Die Folgen der stürmischen wirtschaftlichen Entwicklung Chinas werden nicht nur in Europa heftigdiskutiert. In Lateinamerika sind sie genauso ein Thema. Stärker als bei uns wird die Wirtschaftsmacht des Reichs der Mitte allerdings als Chance gesehen, sich teilweise aus der Abhängigkeit von Europa und den USA zu lösen. Die aufgrund der wachsenden Nachfrage Chinas steigenden Preise für zahlreiche Rohstoffe und Agrarprodukte scheinen derartige Erwartungen zu bestätigen. Auch wächst der Handelsaustausch zwischen den Staaten Südamerikas und China rasant und alle Akteure gehen derzeit von einem langfristigen weiteren Wachstum aus. Viele lateinamerikanische Intellektuelle sehen zudem im Erstarken eines wirtschaftlichen und politischen Akteurs aus dem Süden eine Entwicklung zu einer multipolaren Welt, die Räume für neue politische und wirtschaftliche Allianzen eröffnen kann.

Allerdings gibt es auch in Lateinamerika besorgte Stimmen. Zum einen wird darauf hingewiesen, dass China die lateinamerikanischen Länder vor allem als Rohstofflieferanten und Märkte sehe, also eine Handelsstruktur schafft, die im Grunde genommen die alten kolonialen Muster fortsetzt. Zudem gerät die lateinamerikanische Industrie auf den Binnenmärkten wie international zunehmend unter den Druck der chinesischen Konkurrenz, die die entsprechenden Güter erheblich günstiger anbietet. Das gilt insbesondere für die auf den US-Markt ausgerichtete Lohnveredelungsindustrie (Maquilas). Dieser Wirtschaftssektor, der in Mexiko und den meisten mittelamerikanischen Staaten das Rückgrat des gegenwärtigen Entwicklungsmodells bildet, steht mittelfristig aufgrund der wesentlich günstigeren asiatischen – nicht nur chinesischen – Anbieter vor erheblichen Problemen, möglicherweise sogar vor dem Aus.

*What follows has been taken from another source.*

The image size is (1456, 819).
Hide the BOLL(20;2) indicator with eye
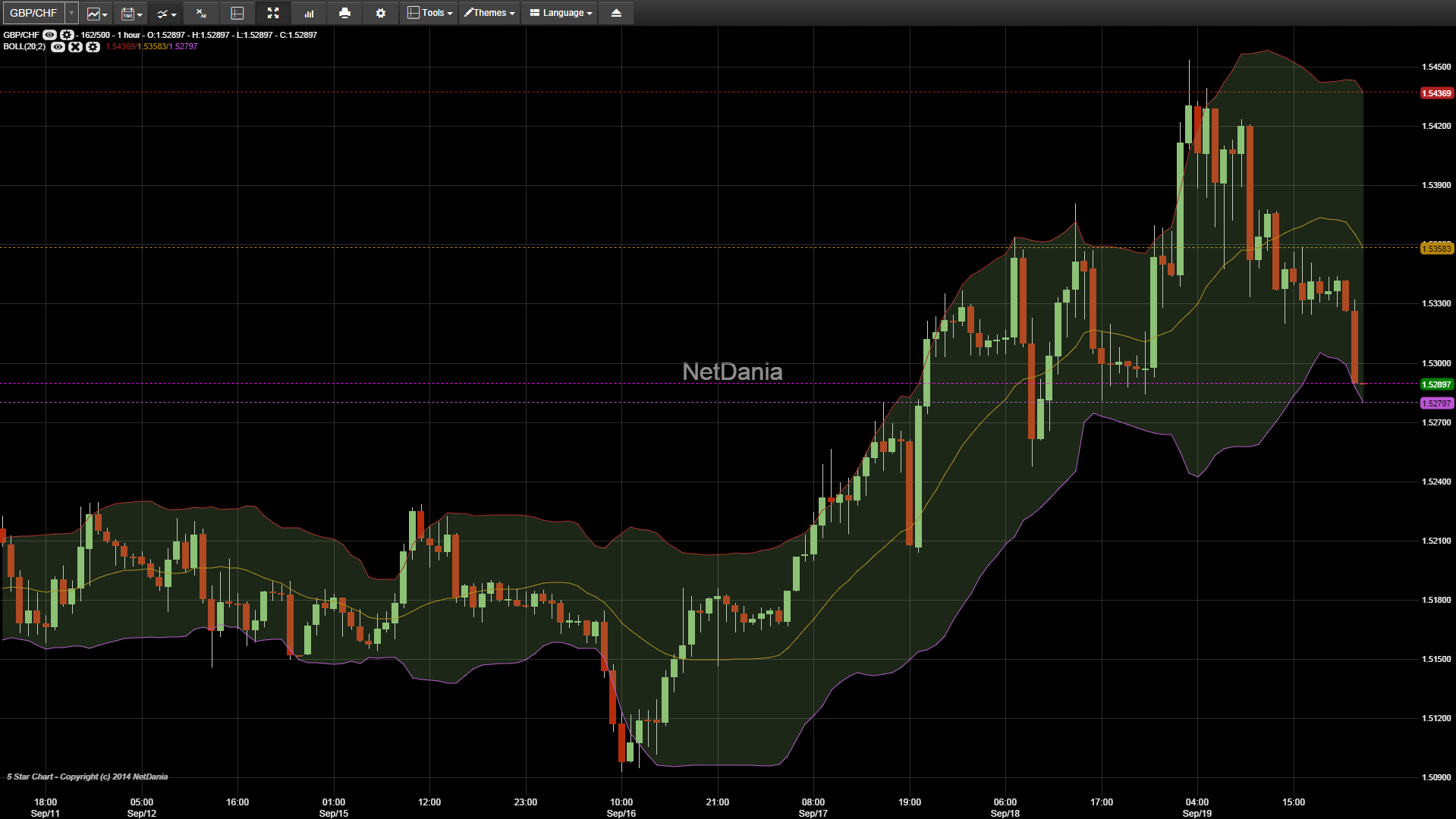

Die Beziehungen zwischen China und Lateinamerika sind dabei, den Subkontinent nachhaltig zu verändern. Grund genug für uns, ihnen einen Schwerpunkt zu widmen. Dabei beschränken wir uns aber nicht auf den aktuellen Wirtschafts- und Handelsaustausch. Die Beziehungen zwischen beiden Regionen begannen nämlich nicht erst in jüngster Zeit. Schon Ende des 19. Jahrhunderts kamen ChinesInnen in großer Zahl nach Lateinamerika, etwa um nach der Aufhebung der Sklaverei auf den cubanischen Zuckerrohrplantagen oder beim Bau des Panamakanals zu schuften. Das kommt in diesem Heft ebenso zur Sprache wie der kulturelle Austausch.

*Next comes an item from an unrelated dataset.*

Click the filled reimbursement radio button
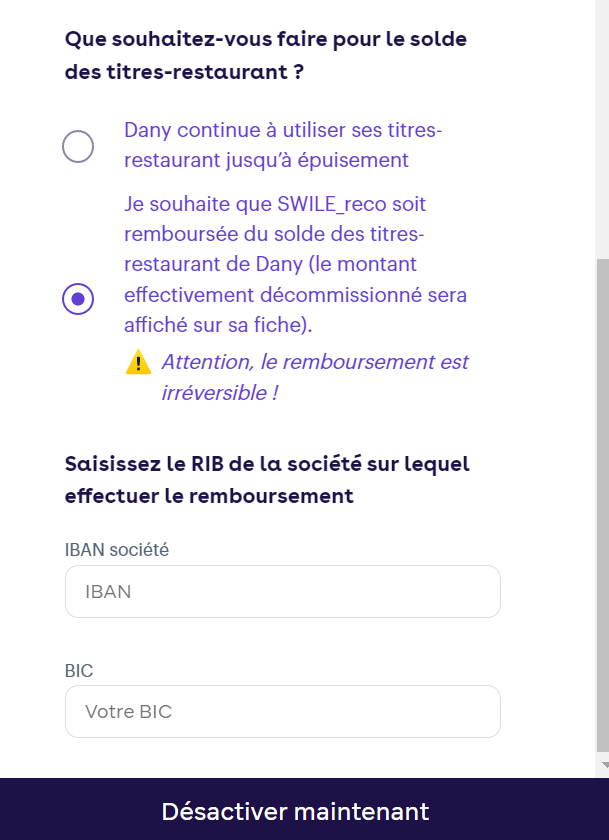The height and width of the screenshot is (840, 609). pyautogui.click(x=78, y=299)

Viele lateinamerikanische AutorInnen werden auch in China gelesen, nicht nur von einem lesehungrigen Publikum, sondern auch von wichtigen SchriftstellerInnen, die sich wie z.B. der auch in Europa bekannte Mo Yan ausdrücklich auf das Schreiben ihrer lateinamerikanischen KollegInnen beziehen. Und wer hätte gedacht, dass nicht nur Romanciers übersetzt werden, sondern dass auch die wichtigsten Texte des Subcomandante Marcos in China erschienen sind. Und wer die aufmerksam liest– meint seine chinesische Übersetzerin und Herausgeberin in dieser ila – könne nicht nur die Perspektive der Indígenas in Chiapas besser verstehen, sondern auch vieles von der Realität Chinas begreifen. Na dann, viel Spaß beim Lesen!